Provided records START
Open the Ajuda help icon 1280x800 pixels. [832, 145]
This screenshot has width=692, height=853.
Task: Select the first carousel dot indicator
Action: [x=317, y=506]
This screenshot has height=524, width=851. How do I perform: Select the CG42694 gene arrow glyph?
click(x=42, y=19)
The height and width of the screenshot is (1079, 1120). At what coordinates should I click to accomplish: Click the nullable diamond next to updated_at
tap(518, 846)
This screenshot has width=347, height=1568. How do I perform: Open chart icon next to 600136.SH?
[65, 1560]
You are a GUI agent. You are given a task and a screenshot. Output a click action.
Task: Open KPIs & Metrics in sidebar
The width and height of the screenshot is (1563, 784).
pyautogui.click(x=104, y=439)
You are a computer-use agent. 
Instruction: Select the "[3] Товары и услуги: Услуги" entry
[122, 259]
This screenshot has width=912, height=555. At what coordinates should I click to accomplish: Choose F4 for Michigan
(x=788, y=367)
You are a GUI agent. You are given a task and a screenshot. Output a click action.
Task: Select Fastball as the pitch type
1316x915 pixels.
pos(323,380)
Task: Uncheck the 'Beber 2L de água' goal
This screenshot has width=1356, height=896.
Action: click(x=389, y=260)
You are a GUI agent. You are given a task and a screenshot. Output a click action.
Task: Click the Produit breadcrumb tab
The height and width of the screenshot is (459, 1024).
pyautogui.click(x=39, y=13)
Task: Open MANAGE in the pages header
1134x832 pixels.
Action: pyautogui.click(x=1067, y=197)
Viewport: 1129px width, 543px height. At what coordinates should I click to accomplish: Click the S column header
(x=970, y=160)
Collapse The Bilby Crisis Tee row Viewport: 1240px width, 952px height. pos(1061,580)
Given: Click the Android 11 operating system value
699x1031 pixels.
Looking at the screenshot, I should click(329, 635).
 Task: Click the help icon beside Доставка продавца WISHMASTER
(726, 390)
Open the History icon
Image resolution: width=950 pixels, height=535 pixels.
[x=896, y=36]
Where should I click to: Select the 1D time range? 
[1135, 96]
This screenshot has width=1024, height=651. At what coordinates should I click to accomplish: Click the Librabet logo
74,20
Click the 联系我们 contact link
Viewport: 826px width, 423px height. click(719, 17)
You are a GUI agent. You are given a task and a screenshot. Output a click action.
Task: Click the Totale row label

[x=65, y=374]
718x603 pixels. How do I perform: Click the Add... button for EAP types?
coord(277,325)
Provided records END
Directions
Your answer must be the full listing, copied exactly.

Result of the exercise
Open the Ajuda help icon 1280x800 pixels. [832, 145]
This screenshot has width=692, height=853.
Task: Select the first carousel dot indicator
Action: [x=317, y=506]
This screenshot has height=524, width=851. How do I perform: Select the CG42694 gene arrow glyph?
click(x=42, y=19)
The height and width of the screenshot is (1079, 1120). At what coordinates should I click to accomplish: Click the nullable diamond next to updated_at
tap(518, 846)
This screenshot has width=347, height=1568. How do I perform: Open chart icon next to 600136.SH?
[65, 1560]
You are a GUI agent. You are given a task and a screenshot. Output a click action.
Task: Open KPIs & Metrics in sidebar
The width and height of the screenshot is (1563, 784).
pyautogui.click(x=104, y=439)
You are a computer-use agent. 
Instruction: Select the "[3] Товары и услуги: Услуги" entry
[122, 259]
This screenshot has width=912, height=555. At what coordinates should I click to accomplish: Choose F4 for Michigan
(x=788, y=367)
You are a GUI agent. You are given a task and a screenshot. Output a click action.
Task: Select Fastball as the pitch type
1316x915 pixels.
pos(323,380)
Task: Uncheck the 'Beber 2L de água' goal
This screenshot has width=1356, height=896.
Action: click(x=389, y=260)
You are a GUI agent. You are given a task and a screenshot. Output a click action.
Task: Click the Produit breadcrumb tab
The height and width of the screenshot is (459, 1024).
pyautogui.click(x=39, y=13)
Task: Open MANAGE in the pages header
1134x832 pixels.
Action: pyautogui.click(x=1067, y=197)
Viewport: 1129px width, 543px height. At what coordinates should I click to accomplish: Click the S column header
(x=970, y=160)
Collapse The Bilby Crisis Tee row Viewport: 1240px width, 952px height. pos(1061,580)
Given: Click the Android 11 operating system value
699x1031 pixels.
Looking at the screenshot, I should click(329, 635).
 Task: Click the help icon beside Доставка продавца WISHMASTER
(726, 390)
Open the History icon
Image resolution: width=950 pixels, height=535 pixels.
[x=896, y=36]
Where should I click to: Select the 1D time range? 
[1135, 96]
This screenshot has width=1024, height=651. At what coordinates should I click to accomplish: Click the Librabet logo
74,20
Click the 联系我们 contact link
Viewport: 826px width, 423px height. click(719, 17)
You are a GUI agent. You are given a task and a screenshot. Output a click action.
Task: Click the Totale row label

[x=65, y=374]
718x603 pixels. How do I perform: Click the Add... button for EAP types?
coord(277,325)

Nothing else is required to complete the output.